Railway and premetro station in Brussels, Belgium

Brussels-North railway station (Gare de Bruxelles-Nord; Station Brussel-Noord) (Note: Officially Brussels-North (Bruxelles-Nord; Brussel-Noord)) is one of the three major railway stations in Brussels, Belgium; the other two are Brussels-Central and Brussels-South. Every regular domestic and international train (except Eurostar) passing there has a planned stop. The station has 200,000 passengers per week, mainly commuters, making it one of the busiest in Belgium. It is operated by the National Railway Company of Belgium (SNCB/NMBS).

Brussels-North is the end point of the premetro (underground tram) North–South Axis (on lines 4 and 10), and an important node of the Brussels Intercommunal Transport Company (STIB/MIVB), as well as of bus lines of the Flemish transport company De Lijn. More than 30 regional bus lines depart from there, as do international coach services.

The station is located in the Brussels municipality of Schaerbeek, in the middle of the Northern Quarter business district (also called Little Manhattan), with several corporation headquarters such as Proximus Towers, Rogier Tower and others, government offices, as well as Flemish ministries. Right next to the station is the Rue d'Aerschot/Aarschotstraat, an area of prostitution "behind windows".

==Naming==
The Brussels-Capital Region is bilingual; hence, both the French and Dutch names of the station—Bruxelles-Nord and Brussel-Noord—are official. Outside Belgium, this often leads to the use of combined shorthands; for example in the Thomas Cook European Rail Timetable, Brussels-North is designated as Brussels Nord/Noord; NS (Dutch Railways) announce the station as Brussel Noord/Nord. The station's bilingual French–Dutch name is otherwise generally translated in English to Brussels-North.

==History==

===First and second stations (1835–1952)===
The very first railway station in Brussels was Allée Verte/Groendreef railway station near the site of today's Yser/IJzer metro station, north of the City of Brussels. It was from there that, on 5 May 1835, the first passenger train on a public railway in continental Europe departed.

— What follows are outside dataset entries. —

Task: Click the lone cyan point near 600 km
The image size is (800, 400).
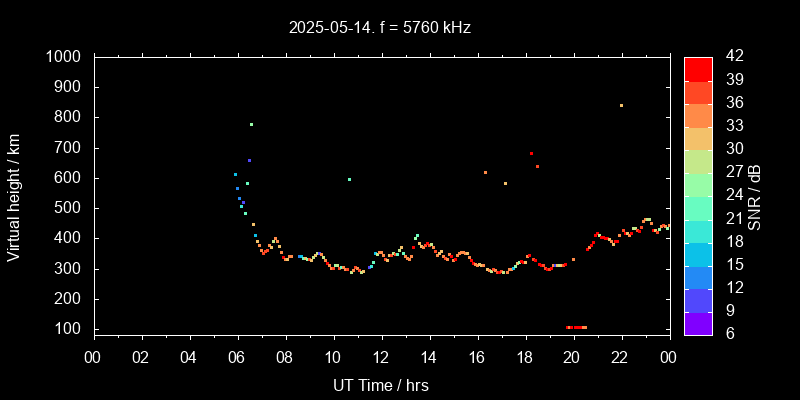Action: 349,179
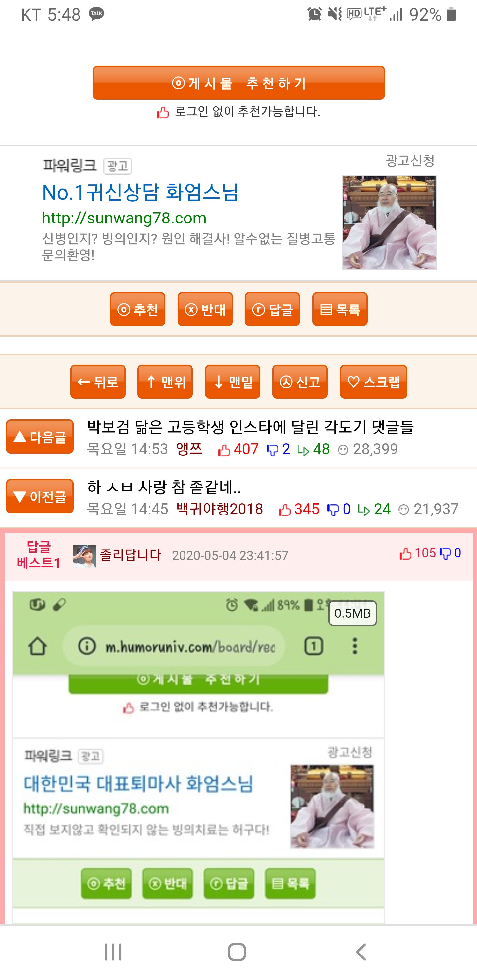Jump to top with 맨위 button

pos(165,382)
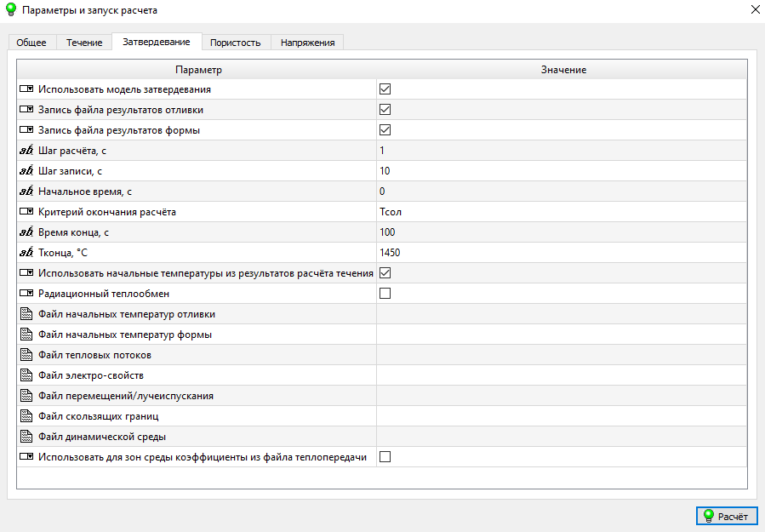765x532 pixels.
Task: Select the Шаг записи value cell
Action: point(561,171)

This first station was replaced in March 1846 by a new monumental station on the Place Charles Rogier/Karel Rogierplein, a short distance east from the original site, on the territory of the municipality of Saint-Josse-ten-Noode. Designed by the architect François Coppens in neoclassical style, this second "North Station" (Gare du Nord, Noordstation) was a single-storey railway complex that stretched in width from the Rue d'Aerschot/Aarschotstraat to the Rue du Progrès/Vooruitgangsstraat, and in length, from the Place Rogier to the Avenue de la Reine/Koninginnelaan (nowadays a tunnel). To connect the neighbourhoods on both sides of the railway, there were only two pedestrian bridges: one at the Place Rogier and the other at the Rue Dupont/Dupontstraat. It consisted of 27 tracks.

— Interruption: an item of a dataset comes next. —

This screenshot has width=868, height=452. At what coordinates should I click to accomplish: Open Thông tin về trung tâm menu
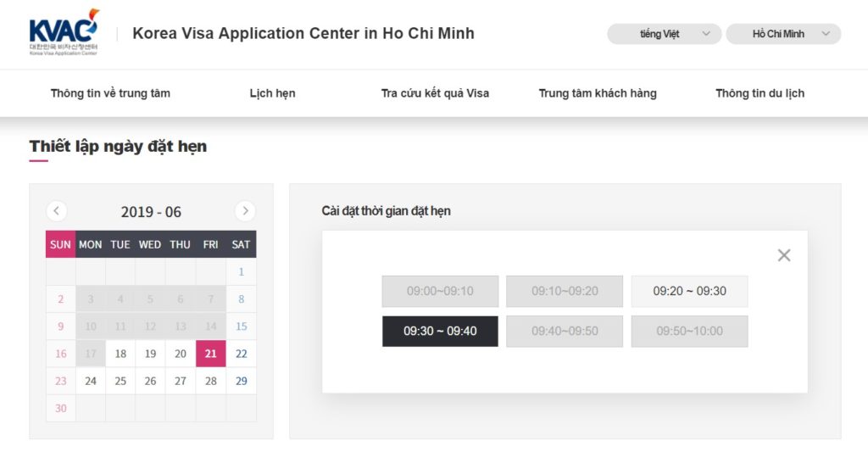point(110,93)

The Belgian railway network grew rapidly during the second half of the 19th century, becoming the densest in continental Europe. By then, Brussels-North and Brussels-South had become the primary railway stations in Brussels. However, they were joined only by an inadequate single track running along what is today the Small Ring (Brussels' inner ring road). Many proposals were put forward to link the two stations more substantially. A law was finally passed in 1909 mandating a direct connection; however, the final project would not be completed until nearly half a century later.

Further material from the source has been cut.